Pero, “las multinacionales quisieron entrar más fuerte en todo el noroeste argentino, donde la Ñusta ya estaba muy bien posicionada”, sigue contando Ricardo.

“Entonces empezaron a operar para frenar el avance de la Ñusta”. Según una nota de Gonzalo González, del portal La Rioja antigua, Elías Adi comentó que, en el año 1958, Coca Cola reemplazó a cuatro de sus gerentes en La Rioja, ya que no podían parar el crecimiento de la Ñusta.

Fue entonces cuando, años después, acertaron una estocada que hirió de gravedad a la fábrica riojana. La multinacional comenzó, con diversos métodos, a retirar los envases retornables de la Ñusta que había en el mercado. ¿Cómo lo hizo? Primero, permitiendo adquirir su gaseosa con los envases de la Ñusta. Además, implementando la compra de los envases vacíos de la fábrica riojana para luego hacerlos desaparecer.

En su mejor momento productivo, la Ñusta no lograba cumplir con la demanda por falta de envases. La reseña de González plantea que desde la empresa solicitaron créditos bancarios para la reposición de los envases, algo que les era sistemáticamente rechazado. Cuenta, además, que muchos funcionarios fueron “adornados” con acciones de la empresa.

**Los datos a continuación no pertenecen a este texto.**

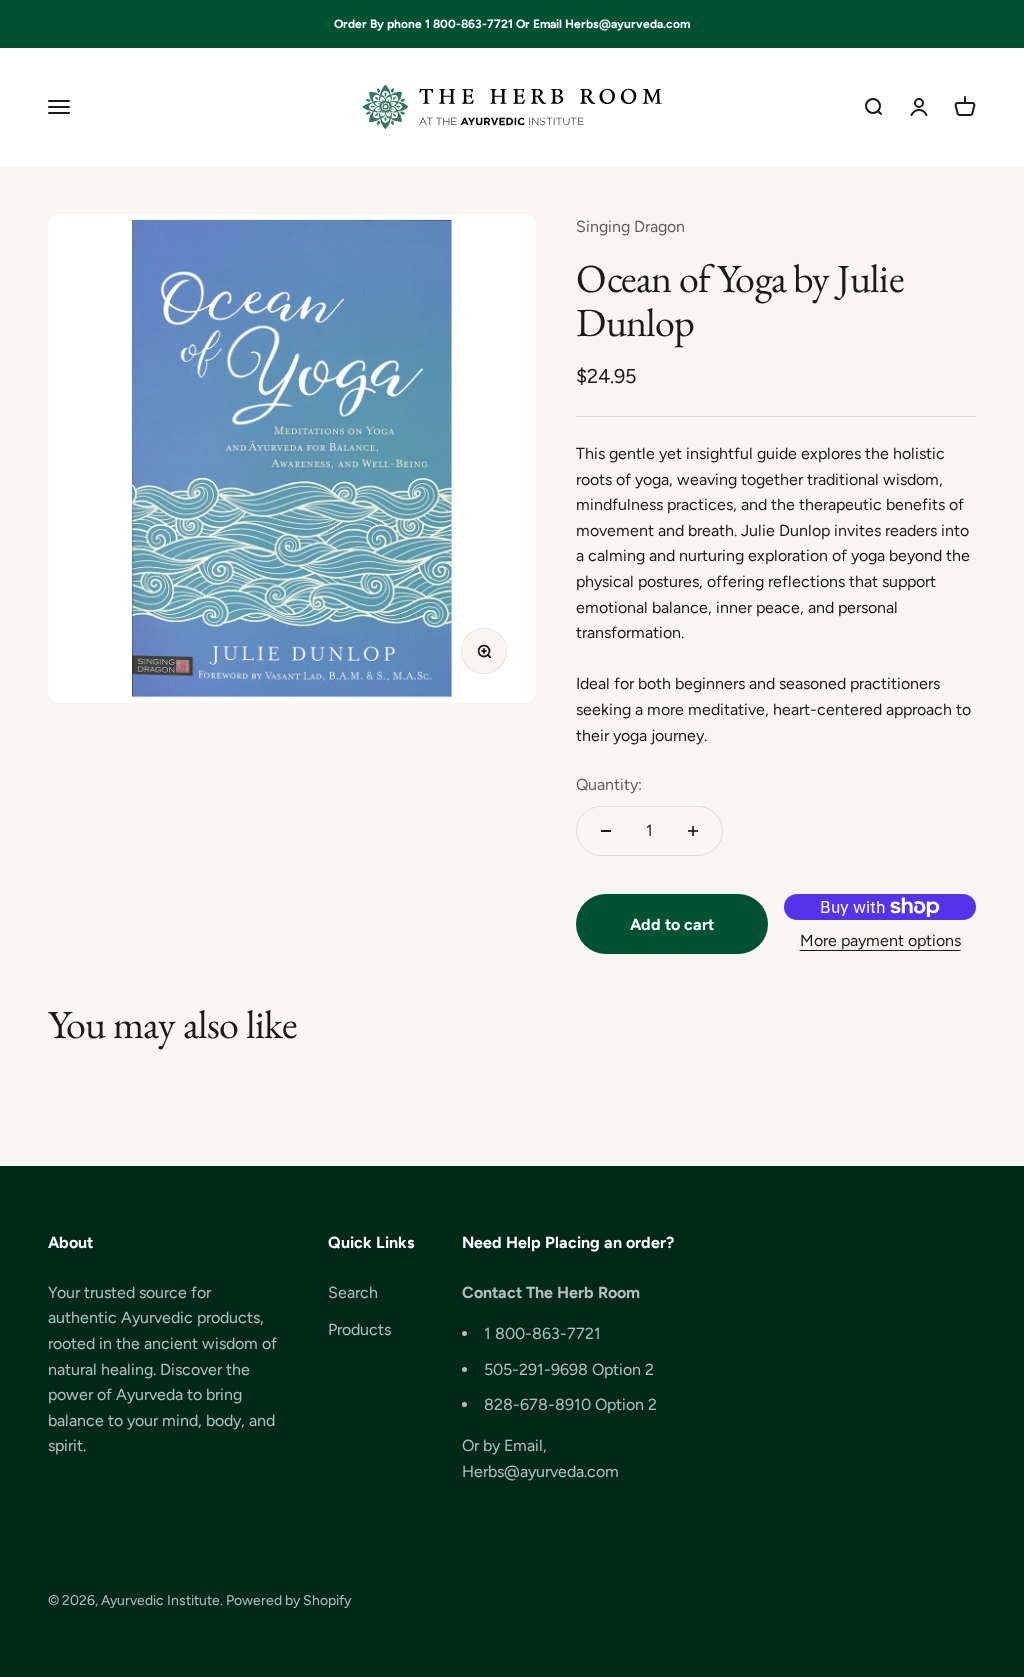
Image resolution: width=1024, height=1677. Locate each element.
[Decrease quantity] (606, 831)
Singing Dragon (630, 226)
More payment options (880, 940)
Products (359, 1329)
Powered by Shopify (288, 1600)
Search (353, 1292)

Estos promovieron la representación en Chamical y resto de la Rioja de la multinacional, dejando sin margen de acción a los Adi y su empresa.

Varios años de duelo transitó don Elías Adi en Buenos Aires, hasta que decide darle una nueva oportunidad al desarrollo de la región y siembra 10 mil olivos en una finca en Bella Vista. Con lo producido elaboró una pasta de aceituna que comercializó en el exterior, alejado del “difícil” mercado interno.